Begin Dataset entries
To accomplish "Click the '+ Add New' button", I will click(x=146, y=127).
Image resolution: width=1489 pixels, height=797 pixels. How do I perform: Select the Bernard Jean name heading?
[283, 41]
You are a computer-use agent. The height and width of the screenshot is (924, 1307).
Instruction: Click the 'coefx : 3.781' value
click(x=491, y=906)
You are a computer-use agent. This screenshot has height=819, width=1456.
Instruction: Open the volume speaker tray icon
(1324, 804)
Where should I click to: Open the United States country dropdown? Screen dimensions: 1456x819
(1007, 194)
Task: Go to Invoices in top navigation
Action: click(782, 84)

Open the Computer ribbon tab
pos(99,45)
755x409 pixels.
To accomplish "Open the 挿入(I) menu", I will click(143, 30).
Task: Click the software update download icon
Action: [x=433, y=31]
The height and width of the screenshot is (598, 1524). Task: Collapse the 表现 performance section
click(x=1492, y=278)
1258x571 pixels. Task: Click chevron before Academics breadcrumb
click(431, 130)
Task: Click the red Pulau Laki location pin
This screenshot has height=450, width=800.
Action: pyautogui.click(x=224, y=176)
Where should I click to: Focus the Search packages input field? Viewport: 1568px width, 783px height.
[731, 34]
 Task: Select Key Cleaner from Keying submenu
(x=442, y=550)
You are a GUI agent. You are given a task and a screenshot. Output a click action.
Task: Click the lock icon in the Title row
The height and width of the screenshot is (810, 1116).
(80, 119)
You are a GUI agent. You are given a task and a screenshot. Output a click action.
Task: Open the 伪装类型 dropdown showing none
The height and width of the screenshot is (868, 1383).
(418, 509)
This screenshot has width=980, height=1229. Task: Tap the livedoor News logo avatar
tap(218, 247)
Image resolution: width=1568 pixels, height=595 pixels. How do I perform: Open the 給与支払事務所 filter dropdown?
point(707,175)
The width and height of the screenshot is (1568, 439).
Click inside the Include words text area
End Dataset entries
_Given task_.
Extract the lines shown above, starting with the line that contains "You are a computer-use agent. This" and continuing through the line that contains "Action: [x=433, y=31]", and copy them word for word with both of those lines included.

_Solution_.
You are a computer-use agent. This screenshot has height=819, width=1456.
Instruction: Open the volume speaker tray icon
(1324, 804)
Where should I click to: Open the United States country dropdown? Screen dimensions: 1456x819
(1007, 194)
Task: Go to Invoices in top navigation
Action: click(782, 84)

Open the Computer ribbon tab
pos(99,45)
755x409 pixels.
To accomplish "Open the 挿入(I) menu", I will click(143, 30).
Task: Click the software update download icon
Action: [x=433, y=31]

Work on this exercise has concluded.